The other night at the evening meal, our 7-year-old daughter Rafaela asked: "Where are we when we are not?" Chewing intensely on a piece of salami, I tried to find a comprehensible answer. My wife Annina, who had reproached me recently for always having an answer to everything, looked at me sternly and said: "This is one of those very important questions that many people ask themselves." I grumbled: "And those who have found out won't be able to tell you." Of course, my wife is right. "Children need the question, not the answer," she said forcefully, "the question itself will lead them to the answer." Yes of course, I know that from my own experience. I love questions, they lead me directly to the answers, and sometimes I'm really surprised about the ones I find. Would you like to ask me something?
Some time ago, a client of mine asked me to work out a good birth time for her baby. She had to have a cesarian, and if that was unavoidable, she wanted at least to choose a time that was in harmony with the other family members. I hadn't done anything like this before, and was really interested what the outcome would be. So, I did the charts for the whole familiy and checked the constellations around the prognosticated date of birth. I really wanted to find a great horoscope. And - believe it or not - the best chart to fit into the family system was - the prognosticated date. The only thing I had to do now, was to inform my client about the inherent harmony of Mother Nature. I was annoyed about myself and my own thoughtlessness. Of course, I know that children don't just come into existence, but are conceived, grow in the womb for about 40 weeks, and are born whenever the time is right. We as human beings cannot influence which chart the child is going to choose for itself. But I had the fixed idea that I could find a perfect birth time! Isn't that called hubris, or in plain language "arrogance" or "presumptuousness"? Life seems to organise itself well enough without my interference, probably even better.

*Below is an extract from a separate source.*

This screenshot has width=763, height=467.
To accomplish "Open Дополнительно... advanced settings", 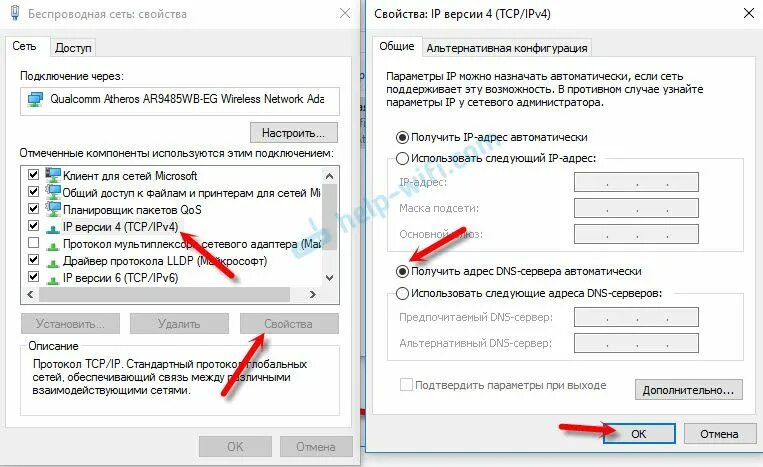I will [x=689, y=390].
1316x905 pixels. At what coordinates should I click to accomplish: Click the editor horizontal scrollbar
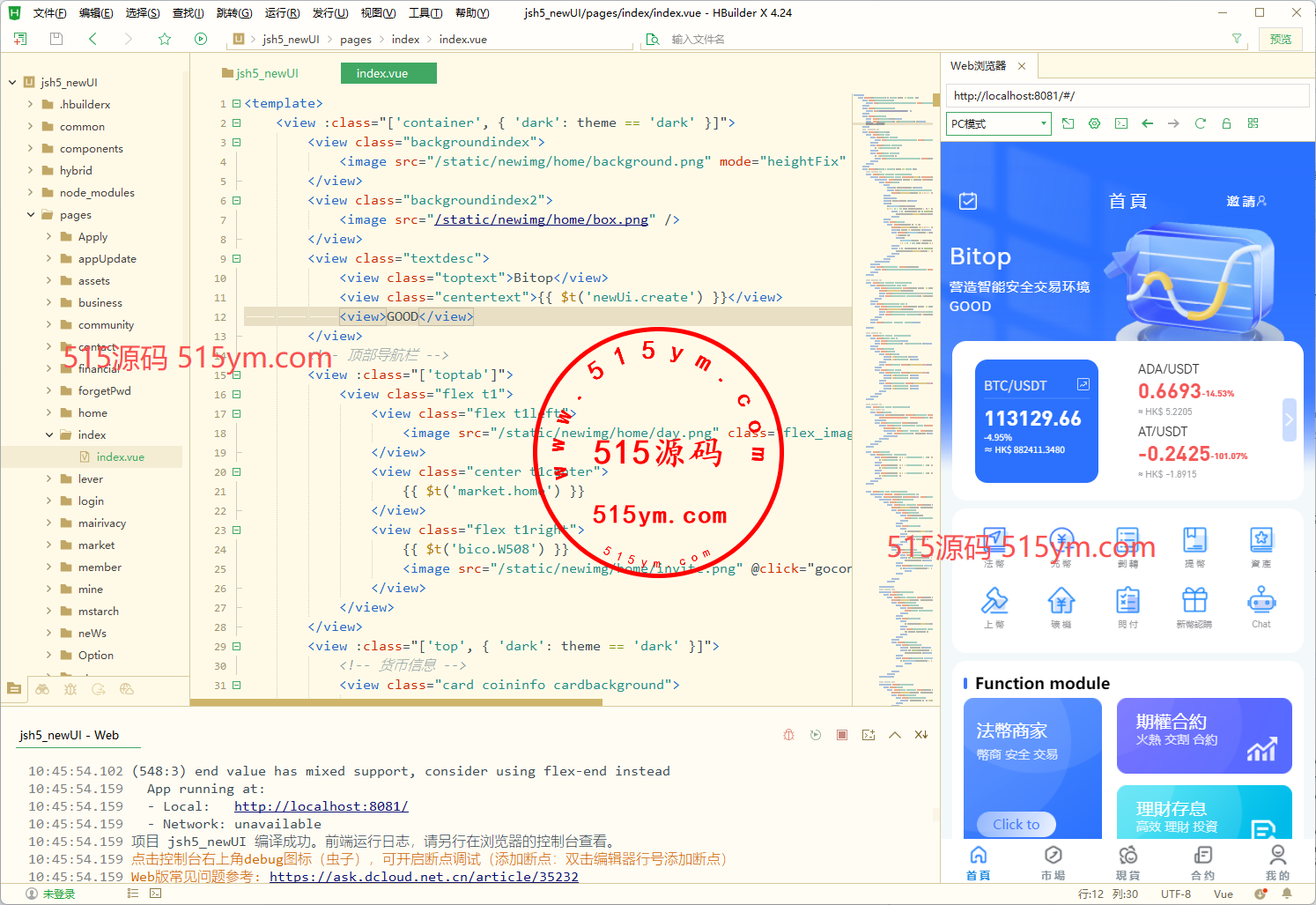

Yesterday I was looking for a particular text in our Astrodienst library, and while rummaging around, I came across one of the many astrological "cook books". Chance would have it that the book opened exactly at the page about "Planets in Sagittarius". In my own birth chart the Sun, Moon and Mercury are placed in that sign, and I don't want to leave you in doubt about what the author writes (about me?):
Mercury in Sagittarius
Is daily on the phone to God. Receives messages from all kinds of other sources regularly. Doesn't talk but preaches. Always says one word too many. Is never short of a clever question and always convinced of his own opinion. Only thinks intoxicating thoughts and only ones he believes to be his own...
(Markus Jehle, "When the Moon is in the seventh house..."
only in German: "Wenn der Mond im siebten Hause steht...")
Ouch. That hit. I just hope that my wife Annina will never see this story. I will spare you - and myself - the text for Sun and Moon in Sagittarius. So, what am I meant to do now, answer or be silent? And what would then become of my Star Children stories?
Ah, I just remembered something. I really want to know what this Markus Jehle writes about Annina's Mercury:
Mercury in Pisces
Communicates mainly telepathically. Looses herself in her boundless imagination and can't find her way back anymore. Can't distinguish her own thoughts from those of others, and calls this intuition... Perceives preferably dreams and inner images. Talks in order to create confusion.
Thank you, Markus Jehle. I have found myself again. Where are we when we are not? In case you want to know the answer, don't hesitate to ask me. Please.